Records:
----

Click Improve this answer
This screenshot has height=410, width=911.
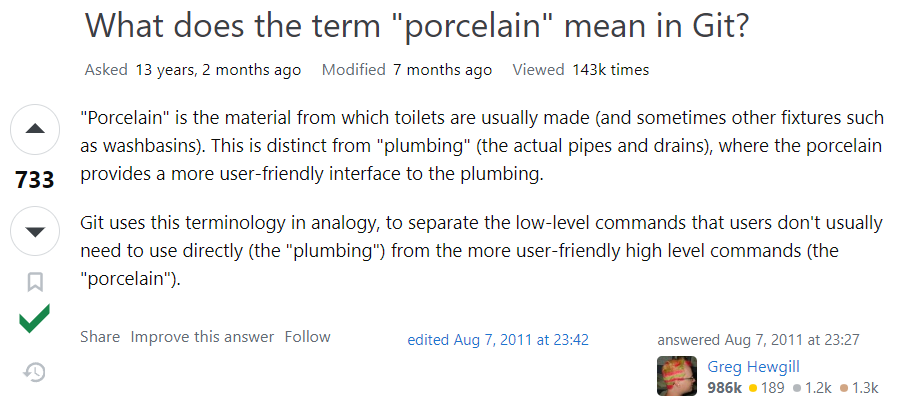coord(202,337)
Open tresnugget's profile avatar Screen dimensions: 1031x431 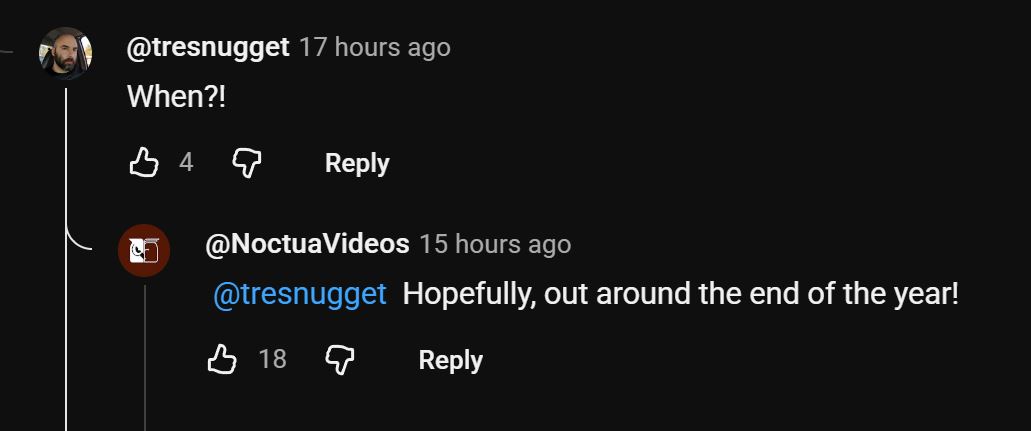65,53
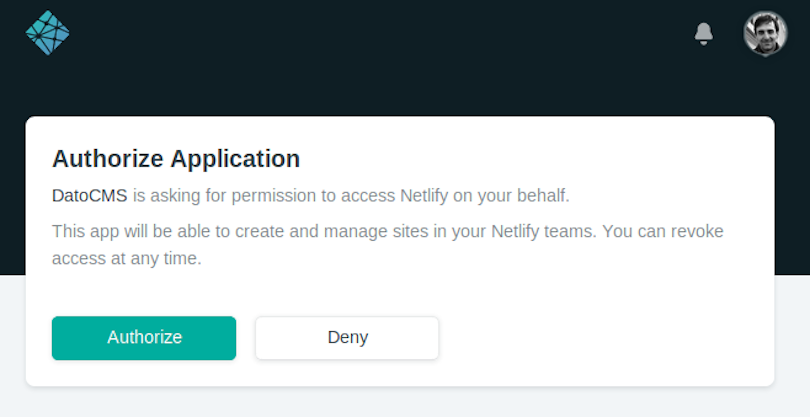Viewport: 810px width, 417px height.
Task: Click the 'Netlify teams' phrase in the description
Action: [x=544, y=231]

----

# Exercise prompt
Update everything from the start of the material down to the line containing "coord(202,337)", changing "screenshot" to "capture" and keeping all else the same. Leave the pictures out of your answer.

# Written answer
Click Improve this answer
This capture has height=410, width=911.
coord(202,337)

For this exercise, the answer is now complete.